Participants and Methods:

Ninety non-demented community-dwelling older adults (M age = 69 years; 70% female, 30% male; 86.7% non-Hispanic, 5.6% Hispanic, 7.8% undisclosed; 92.2% White, 1.1% multiple races, 2.2% other, 4.5% undisclosed) completed performance-based IADLs, two types of PM tasks (time- and event-based, hereafter “PM-time” and “PM-event”), and measures of executive functioning (EF). Age-adjusted time to complete IADL tasks (“IADL performance”), an average of each participant’s judgements about their speed relative to others of similar age (“average self-appraisal”), and PM-time and PM-event scores were computed.

Results:

A mixed model repeated measure ANOVA was run using IADL performance and average self-appraisal as the dependent variables and “insight” (i.e., discrepancy between the two dependent variables) as the within-group factor. When entered individually, PM-time (F(1,88)=12.02, p>.001, ηp2=.120) and PM-event (F(1,88)=5.42, p=.022, ηp2=.058) each significantly interacted with the insight factor; however, only PM-time continued to interact with insight (F(1,85)=5.05, p=.027, ηp2=.056) beyond PM-event (p=.05), as well as overall EF and lower-order component processes (p values>.05).
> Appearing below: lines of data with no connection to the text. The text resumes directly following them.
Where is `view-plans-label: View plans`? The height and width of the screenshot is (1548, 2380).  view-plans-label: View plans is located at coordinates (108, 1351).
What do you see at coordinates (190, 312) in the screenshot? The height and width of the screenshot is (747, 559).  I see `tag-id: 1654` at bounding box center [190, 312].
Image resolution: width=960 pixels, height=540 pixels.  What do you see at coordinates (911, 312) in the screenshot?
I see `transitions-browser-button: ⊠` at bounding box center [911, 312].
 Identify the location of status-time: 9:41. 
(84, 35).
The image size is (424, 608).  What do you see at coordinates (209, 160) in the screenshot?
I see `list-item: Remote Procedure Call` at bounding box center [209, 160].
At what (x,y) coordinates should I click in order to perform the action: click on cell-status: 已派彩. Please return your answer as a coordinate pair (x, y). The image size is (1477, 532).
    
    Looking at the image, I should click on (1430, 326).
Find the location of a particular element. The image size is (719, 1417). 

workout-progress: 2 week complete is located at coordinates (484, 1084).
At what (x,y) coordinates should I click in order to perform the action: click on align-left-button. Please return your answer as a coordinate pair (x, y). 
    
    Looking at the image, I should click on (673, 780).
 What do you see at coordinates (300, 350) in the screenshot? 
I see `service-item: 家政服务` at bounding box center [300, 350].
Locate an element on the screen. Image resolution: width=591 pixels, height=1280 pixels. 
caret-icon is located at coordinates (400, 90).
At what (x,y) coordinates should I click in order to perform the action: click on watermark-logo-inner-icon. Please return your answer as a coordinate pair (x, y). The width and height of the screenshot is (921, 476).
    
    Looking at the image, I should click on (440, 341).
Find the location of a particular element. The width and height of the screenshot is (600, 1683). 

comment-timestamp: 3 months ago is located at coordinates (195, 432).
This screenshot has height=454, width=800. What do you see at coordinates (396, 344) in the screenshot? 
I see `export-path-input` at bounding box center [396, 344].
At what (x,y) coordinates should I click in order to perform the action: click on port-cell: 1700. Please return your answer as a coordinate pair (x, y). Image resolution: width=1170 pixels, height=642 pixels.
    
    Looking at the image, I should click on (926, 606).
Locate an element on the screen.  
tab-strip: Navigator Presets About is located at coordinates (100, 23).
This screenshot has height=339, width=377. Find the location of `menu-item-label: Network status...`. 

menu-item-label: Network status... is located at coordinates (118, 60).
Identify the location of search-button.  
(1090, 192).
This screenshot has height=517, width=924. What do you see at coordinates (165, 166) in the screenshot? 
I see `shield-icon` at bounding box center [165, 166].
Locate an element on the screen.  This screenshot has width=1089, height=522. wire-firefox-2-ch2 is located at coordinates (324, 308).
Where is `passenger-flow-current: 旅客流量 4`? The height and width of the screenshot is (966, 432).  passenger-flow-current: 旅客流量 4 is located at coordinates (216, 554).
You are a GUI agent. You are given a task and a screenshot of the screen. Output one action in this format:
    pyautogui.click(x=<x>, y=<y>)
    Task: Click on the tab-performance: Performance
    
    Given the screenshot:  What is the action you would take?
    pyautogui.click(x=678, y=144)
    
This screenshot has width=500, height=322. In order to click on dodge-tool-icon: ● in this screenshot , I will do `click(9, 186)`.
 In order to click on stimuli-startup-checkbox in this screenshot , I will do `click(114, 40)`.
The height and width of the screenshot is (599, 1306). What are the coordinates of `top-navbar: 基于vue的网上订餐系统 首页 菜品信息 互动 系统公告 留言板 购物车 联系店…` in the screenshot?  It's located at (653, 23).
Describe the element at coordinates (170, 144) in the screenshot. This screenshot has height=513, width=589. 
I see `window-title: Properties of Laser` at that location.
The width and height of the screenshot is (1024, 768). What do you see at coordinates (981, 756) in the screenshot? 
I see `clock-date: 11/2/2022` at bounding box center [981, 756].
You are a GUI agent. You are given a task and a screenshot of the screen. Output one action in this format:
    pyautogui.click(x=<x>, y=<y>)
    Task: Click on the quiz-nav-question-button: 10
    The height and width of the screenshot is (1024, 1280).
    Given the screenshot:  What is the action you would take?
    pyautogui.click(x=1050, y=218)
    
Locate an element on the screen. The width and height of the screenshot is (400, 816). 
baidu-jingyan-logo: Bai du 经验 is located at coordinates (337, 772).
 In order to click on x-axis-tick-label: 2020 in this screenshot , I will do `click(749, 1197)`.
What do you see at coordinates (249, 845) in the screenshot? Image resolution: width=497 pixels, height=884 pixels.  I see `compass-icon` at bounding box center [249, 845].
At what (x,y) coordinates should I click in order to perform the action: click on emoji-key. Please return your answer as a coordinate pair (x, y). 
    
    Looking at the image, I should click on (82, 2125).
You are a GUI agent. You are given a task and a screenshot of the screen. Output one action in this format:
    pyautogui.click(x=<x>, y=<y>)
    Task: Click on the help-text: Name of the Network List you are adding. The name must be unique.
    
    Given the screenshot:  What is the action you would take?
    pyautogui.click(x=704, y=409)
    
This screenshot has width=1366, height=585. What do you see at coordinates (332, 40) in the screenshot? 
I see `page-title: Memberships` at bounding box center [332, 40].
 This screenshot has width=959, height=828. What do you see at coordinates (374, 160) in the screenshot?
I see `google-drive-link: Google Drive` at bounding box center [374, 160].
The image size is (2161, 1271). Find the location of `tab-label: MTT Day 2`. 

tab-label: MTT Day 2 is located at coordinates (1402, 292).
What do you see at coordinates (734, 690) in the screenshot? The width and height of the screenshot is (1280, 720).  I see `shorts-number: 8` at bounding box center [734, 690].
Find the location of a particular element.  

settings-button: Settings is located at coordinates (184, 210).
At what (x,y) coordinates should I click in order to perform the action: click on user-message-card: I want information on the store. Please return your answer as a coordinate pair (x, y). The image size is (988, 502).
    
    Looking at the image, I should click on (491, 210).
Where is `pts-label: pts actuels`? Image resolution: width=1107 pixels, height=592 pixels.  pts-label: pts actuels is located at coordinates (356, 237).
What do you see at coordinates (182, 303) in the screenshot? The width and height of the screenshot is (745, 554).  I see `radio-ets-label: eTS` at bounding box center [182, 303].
Results held after including cognitive status, age, and education in the model.

Conclusions:

Results suggest that seemingly cognitively healthy older adults with poorer time-based prospective memory may be at risk for inaccurate self-appraisals of their own daily functioning, and in particular the efficiency with which they are able to complete IADLs.